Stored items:
|---|

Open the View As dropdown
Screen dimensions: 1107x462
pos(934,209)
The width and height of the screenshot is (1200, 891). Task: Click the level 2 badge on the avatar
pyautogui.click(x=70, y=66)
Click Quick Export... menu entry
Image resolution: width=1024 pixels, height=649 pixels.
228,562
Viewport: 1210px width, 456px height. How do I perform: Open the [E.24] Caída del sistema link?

|---|

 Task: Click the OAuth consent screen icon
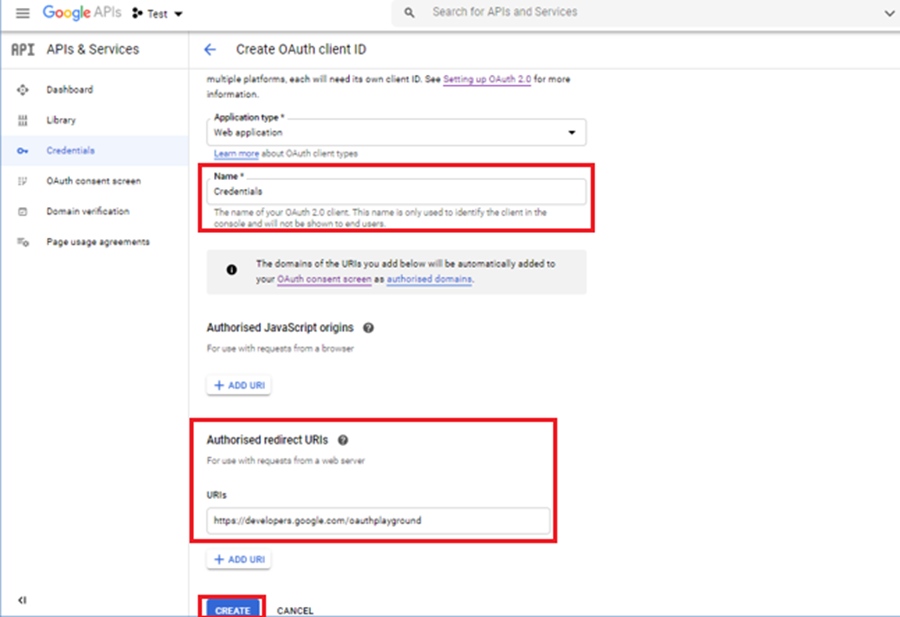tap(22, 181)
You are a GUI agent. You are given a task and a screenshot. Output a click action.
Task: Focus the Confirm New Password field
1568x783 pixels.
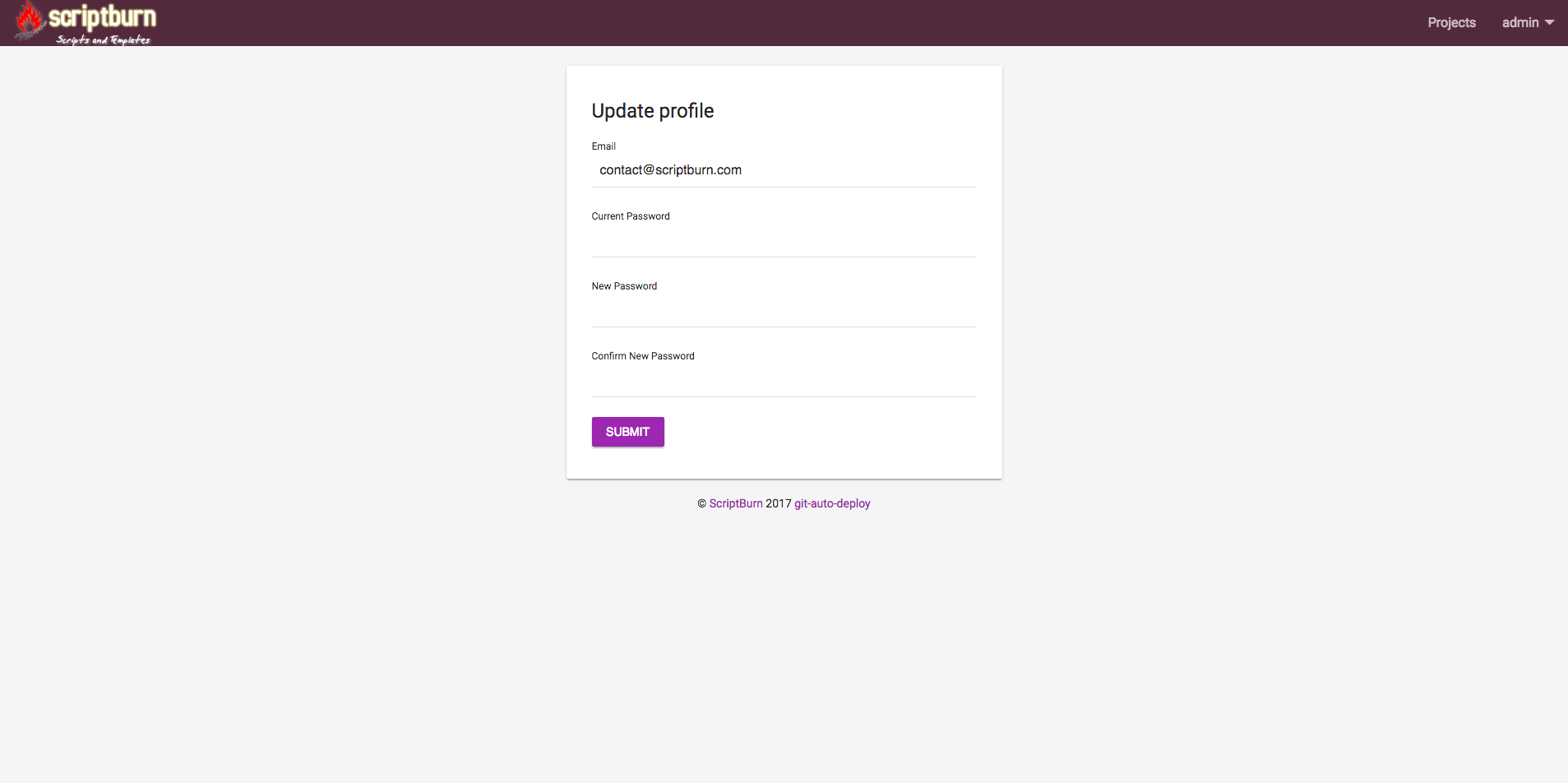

|---|

-- EXERCISE OBJECTIVE --
Which lines of the data contain the word "Open"? Copy each one.

-- RESULT FOR THIS TASK --
Open the View As dropdown
Viewport: 1210px width, 456px height. How do I perform: Open the [E.24] Caída del sistema link?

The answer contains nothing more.